**STATED PROBLEM**:
Locate each line in the records that contains the string "growth" and copy those lines out in full.
────────────────────
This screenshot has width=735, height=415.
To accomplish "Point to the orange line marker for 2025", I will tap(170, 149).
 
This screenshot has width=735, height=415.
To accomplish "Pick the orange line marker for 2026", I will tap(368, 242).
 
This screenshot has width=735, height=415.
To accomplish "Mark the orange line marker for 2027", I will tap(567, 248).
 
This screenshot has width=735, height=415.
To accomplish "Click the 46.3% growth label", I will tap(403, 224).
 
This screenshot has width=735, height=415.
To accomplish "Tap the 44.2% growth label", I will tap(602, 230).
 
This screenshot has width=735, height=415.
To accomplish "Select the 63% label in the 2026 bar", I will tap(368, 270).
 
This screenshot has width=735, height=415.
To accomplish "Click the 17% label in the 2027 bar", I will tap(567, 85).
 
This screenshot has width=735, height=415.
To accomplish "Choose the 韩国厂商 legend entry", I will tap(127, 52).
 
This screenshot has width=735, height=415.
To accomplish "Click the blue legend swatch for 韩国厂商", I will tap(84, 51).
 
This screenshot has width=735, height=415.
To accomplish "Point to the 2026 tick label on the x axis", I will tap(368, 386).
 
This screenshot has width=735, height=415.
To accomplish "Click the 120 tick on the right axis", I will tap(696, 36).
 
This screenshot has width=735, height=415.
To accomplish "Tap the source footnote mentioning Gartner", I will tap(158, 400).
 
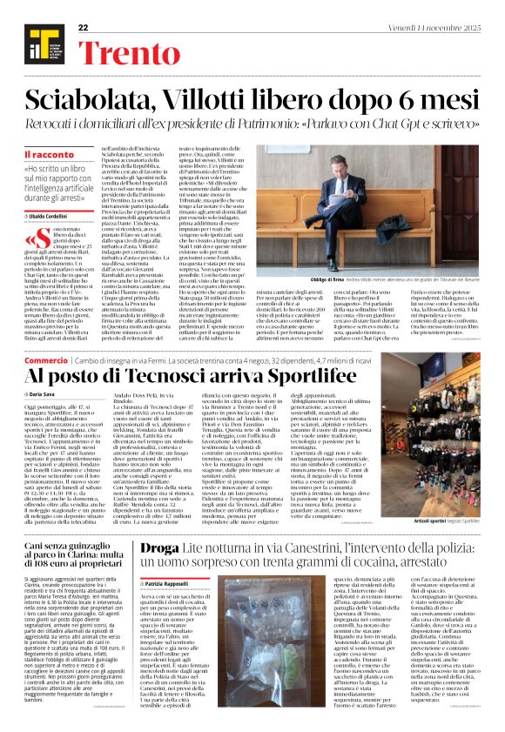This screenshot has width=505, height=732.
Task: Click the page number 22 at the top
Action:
────────────────────
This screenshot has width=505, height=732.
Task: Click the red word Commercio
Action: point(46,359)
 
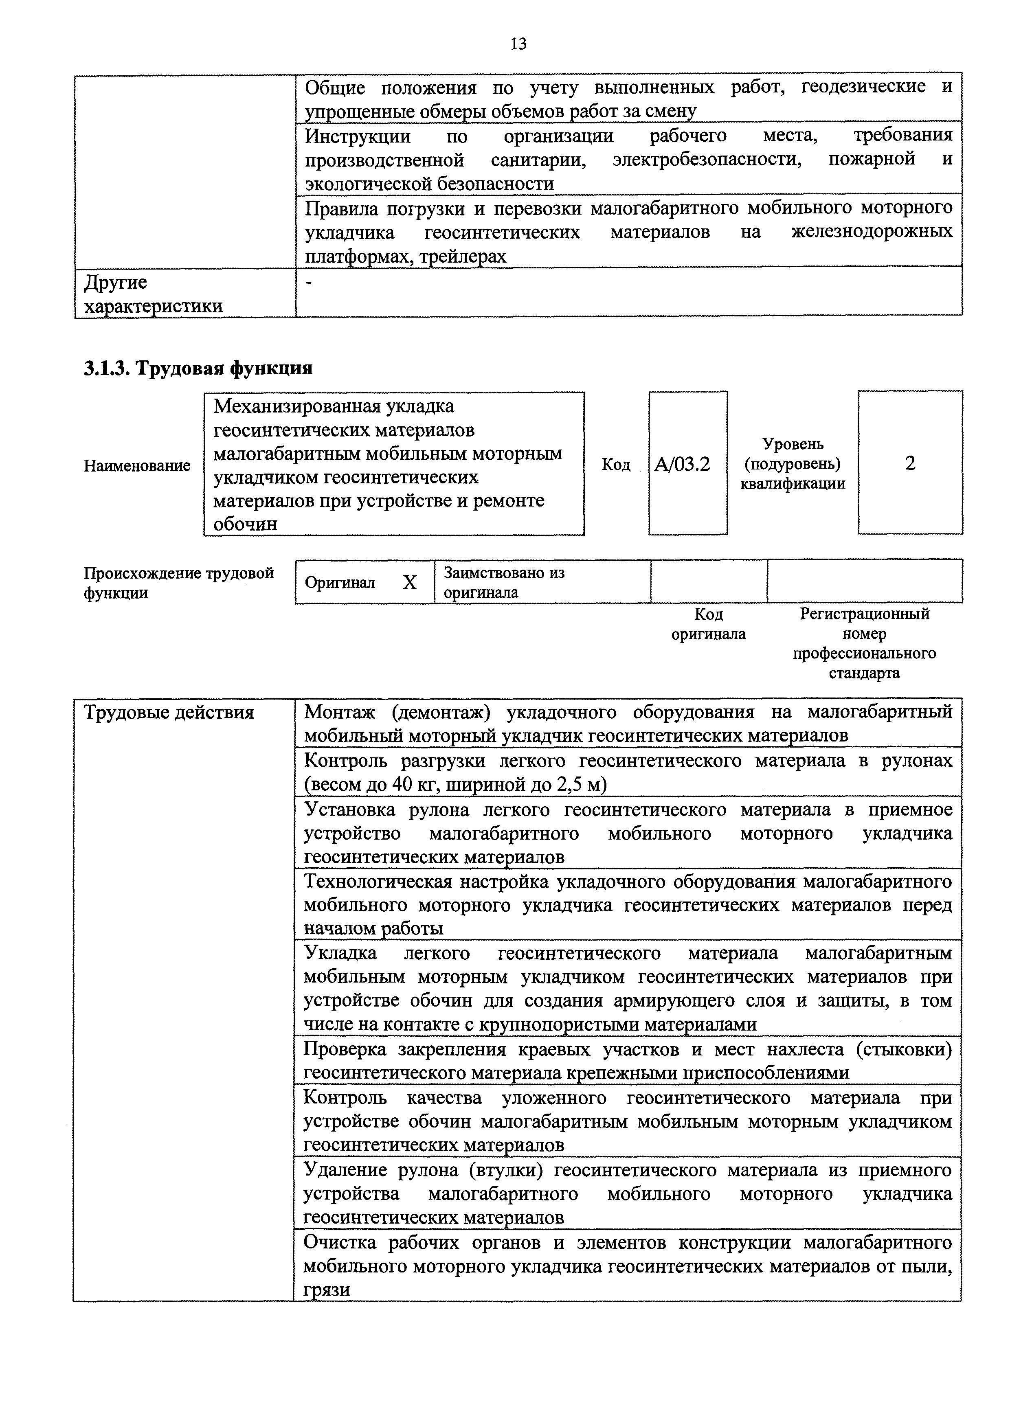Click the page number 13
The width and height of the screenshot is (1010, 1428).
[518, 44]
────────────────────
**PROBLEM SOLUTION**:
To accomplish "Click the 46.3% growth label", I will tap(403, 224).
To accomplish "Tap the 44.2% growth label", I will tap(602, 230).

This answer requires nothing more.